Adolf Hitler et l’Allemagne nazie

Deux textes du livre de Traudl Junge sur la période d’après le bunker, dans une Allemagne en ruine.

Le premier texte aborde le thème de la providence. Et le second l’état d’esprit qu’il est préférable d’avoir lorsque l’on est en pleine tourmente.

Traudl, secrétaire de Hitler, s’est échappée du bunker après son suicide, et est arrivée à survivre miraculeusement au chaos général de Berlin (elle a 25 ans). En captivité chez les Russes, la chance va lui sourire car un Russe arménien interprète va la prendre sous sa protection de façon totalement désintéressée.

Durant les mois suivants, il est son ange gardien.

Extrait du livre : Dans la tanière du loup : Les confessions de la secrétaire de Hitler, de Traudl Junge (1920-2002) qui fut la secrétaire particulière d’Adolf Hitler de 1942 à 1945.

Traudl Junge n’est pas emmenée en Russie.

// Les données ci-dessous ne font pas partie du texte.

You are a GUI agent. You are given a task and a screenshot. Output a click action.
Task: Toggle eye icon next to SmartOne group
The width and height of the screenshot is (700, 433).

La garde-t-on comme « témoin précieux » ? Ou bien les occupants la jugent-ils trop inoffensive pour la punir sérieusement ? Des questions qui ne peuvent être nettement clarifiées après coup. En tout cas, le destin lui veut du bien, surtout quand il lui envoie un Arménien, qui s’appelle Arkadi. L’homme habillé en civil travaille comme interprète pour la force d’occupation russe. Il la fait sortir une nuit d’octobre 1945 de la cave du Rudolf-Virchow-Institut et l’amène à la kommandantur russe de la Marienstrasse dans une cave plus grande. Sur le chemin, il dit à peine un mot, mais elle remarque quand même ses manières excellentes et sa façon recherchée de s’exprimer.
Autant l’homme lui parait inquiétant au début, autant elle lui est finalement redevable. Durant les mois suivants, il est son ange gardien, lui procure des vêtements, une chambre, des papiers, et même, par la suite, du travail. La seule restriction : elle doit rester dans la zone russe. Quand, une fois, il lui offre une tomate, la dénomination poétique « pomme de paradis » prend pour elle d’un seul coup un sens littéral.  « Arkadi m’a interrogée une seule fois à la kommandantur, tandis qu’un officier en uniforme était assis dans l’autre coin de la pièce. Je devais simplement raconter ce qui s’était passé pendant les derniers jours dans le bunker du Führer. (…) »

Elle passe à peu près une semaine dans une partie de la cave de la kommandantur de la Marienstrasse transformée en cellule, puis Arkadi décide : « Il faut que vous sortiez d’ici », et il réquisitionne dans la première maison venue une petite pièce dans laquelle elle habite désormais. Sa logeuse, d’abord hostile et qui, plus tard, se réjouit de la compagnie de Traudl, est Mlle Koch, professeur de piano.
Quand Arkadi, lors de « l’occupation de la chambre », vérifie si le lit est confortable, Traudl Junge éprouve un mauvais pressentiment. Mais Arkadi ne l’importune pas. Au lieu de cela, dans les semaines qui suivent, il veille à ce qu’elle soit engagée comme collaboratrice à la kommandantur, car il peut ainsi lui donner chaque midi un repas à la cantine. (…)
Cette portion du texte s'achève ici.